The TVN value which helps to measure the level of fish spoilage is used widely
to explore the shelf life of fishes. Rahamatullah (1980)
observed a high TVN value varied from 219-512 mg/1000 g in dried pomfret and
reported it unacceptable. At last as the food will be used by a ready food item
the microbial content was also determined. The result of microbiological examination
is given in Table 2.
Total bacterial count was found to range from 2.1x103 to 2.0x104
in the treatments and the treatment 2 showed the lowest count. The total bacterial
counts are similar with the findings of Shewan (1977)
and Gillespie and Macrae (1975). Indicator organisms
coliform and E. coli were absent in all treatments and the pathogenic
bacteria Salmonella was also absent in experimental treatments. These
results are acceptable according to ICMSF (1988).

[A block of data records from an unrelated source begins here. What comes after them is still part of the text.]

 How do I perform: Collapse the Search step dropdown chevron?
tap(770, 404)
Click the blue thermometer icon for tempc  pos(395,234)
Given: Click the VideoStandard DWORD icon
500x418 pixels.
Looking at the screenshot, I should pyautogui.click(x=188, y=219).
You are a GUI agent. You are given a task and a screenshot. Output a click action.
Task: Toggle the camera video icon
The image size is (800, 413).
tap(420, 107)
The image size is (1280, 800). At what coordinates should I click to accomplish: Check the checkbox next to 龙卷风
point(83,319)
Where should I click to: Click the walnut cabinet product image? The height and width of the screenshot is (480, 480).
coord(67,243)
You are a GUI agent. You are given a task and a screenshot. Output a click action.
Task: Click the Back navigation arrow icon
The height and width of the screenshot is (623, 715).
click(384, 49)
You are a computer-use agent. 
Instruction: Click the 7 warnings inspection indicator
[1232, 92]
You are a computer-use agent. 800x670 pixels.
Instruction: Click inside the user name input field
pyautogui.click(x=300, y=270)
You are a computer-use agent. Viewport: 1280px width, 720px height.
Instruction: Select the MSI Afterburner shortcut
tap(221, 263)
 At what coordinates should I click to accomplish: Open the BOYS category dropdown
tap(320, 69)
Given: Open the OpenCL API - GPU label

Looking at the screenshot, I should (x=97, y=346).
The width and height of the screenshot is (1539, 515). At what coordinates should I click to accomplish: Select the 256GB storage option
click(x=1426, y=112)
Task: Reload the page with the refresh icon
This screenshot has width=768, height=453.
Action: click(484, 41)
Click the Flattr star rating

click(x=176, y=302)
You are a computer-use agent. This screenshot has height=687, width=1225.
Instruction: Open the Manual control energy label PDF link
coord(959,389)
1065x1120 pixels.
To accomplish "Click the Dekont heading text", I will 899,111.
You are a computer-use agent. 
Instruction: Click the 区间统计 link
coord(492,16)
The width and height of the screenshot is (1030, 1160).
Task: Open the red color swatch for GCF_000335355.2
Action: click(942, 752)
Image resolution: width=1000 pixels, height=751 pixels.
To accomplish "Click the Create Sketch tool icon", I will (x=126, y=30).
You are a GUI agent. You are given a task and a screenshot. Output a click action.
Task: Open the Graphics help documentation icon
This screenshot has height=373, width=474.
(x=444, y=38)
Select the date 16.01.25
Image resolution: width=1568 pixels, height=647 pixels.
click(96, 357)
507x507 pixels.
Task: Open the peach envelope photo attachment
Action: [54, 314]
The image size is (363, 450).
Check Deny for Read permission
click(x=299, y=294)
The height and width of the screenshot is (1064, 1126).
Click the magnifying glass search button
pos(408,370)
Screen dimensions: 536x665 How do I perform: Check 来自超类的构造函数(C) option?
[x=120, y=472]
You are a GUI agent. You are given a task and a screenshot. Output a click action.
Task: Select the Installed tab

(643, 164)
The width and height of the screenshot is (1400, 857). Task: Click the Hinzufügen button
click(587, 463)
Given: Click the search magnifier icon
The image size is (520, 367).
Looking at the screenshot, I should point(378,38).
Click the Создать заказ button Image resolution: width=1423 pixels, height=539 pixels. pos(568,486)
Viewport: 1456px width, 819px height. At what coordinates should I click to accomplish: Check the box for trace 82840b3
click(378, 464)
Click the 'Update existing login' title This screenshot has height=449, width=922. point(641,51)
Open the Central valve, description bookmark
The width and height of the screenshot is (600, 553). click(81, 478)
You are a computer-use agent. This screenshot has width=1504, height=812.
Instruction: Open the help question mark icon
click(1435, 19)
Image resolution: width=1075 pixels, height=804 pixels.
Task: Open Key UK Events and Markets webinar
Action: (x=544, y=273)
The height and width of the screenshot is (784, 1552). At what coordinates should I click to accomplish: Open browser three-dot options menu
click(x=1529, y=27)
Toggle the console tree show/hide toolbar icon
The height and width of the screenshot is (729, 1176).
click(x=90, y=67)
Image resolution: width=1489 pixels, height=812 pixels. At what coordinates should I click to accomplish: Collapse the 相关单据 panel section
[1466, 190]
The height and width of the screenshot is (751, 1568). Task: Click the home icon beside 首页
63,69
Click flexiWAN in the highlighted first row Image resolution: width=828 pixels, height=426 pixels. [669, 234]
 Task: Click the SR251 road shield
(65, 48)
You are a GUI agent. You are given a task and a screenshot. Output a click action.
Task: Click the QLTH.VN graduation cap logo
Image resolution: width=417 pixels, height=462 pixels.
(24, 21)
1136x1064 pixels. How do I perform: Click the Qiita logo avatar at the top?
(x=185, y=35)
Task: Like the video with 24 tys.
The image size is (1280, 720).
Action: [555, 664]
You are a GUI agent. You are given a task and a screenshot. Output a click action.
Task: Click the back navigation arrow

CONCLUSION The present research revealed that the application of salt and garlic gave the best result comparing with the other treatment as it retained the more beneficial nutrient property, lower moisture and TVN score, higher Fat and Ca, protein and salt score. The salt used to remove water from the fish body and thus to help the fish through smoking where as the other two Treatment are used not only to remove water from the fish body but also added some nutrients that prevent the growth of moulds and bacteria due to the formation of an unfavorable growth medium but with a good taste. So Treatment 2 may be recommended for table use as a good quality ready food item after some more field trials.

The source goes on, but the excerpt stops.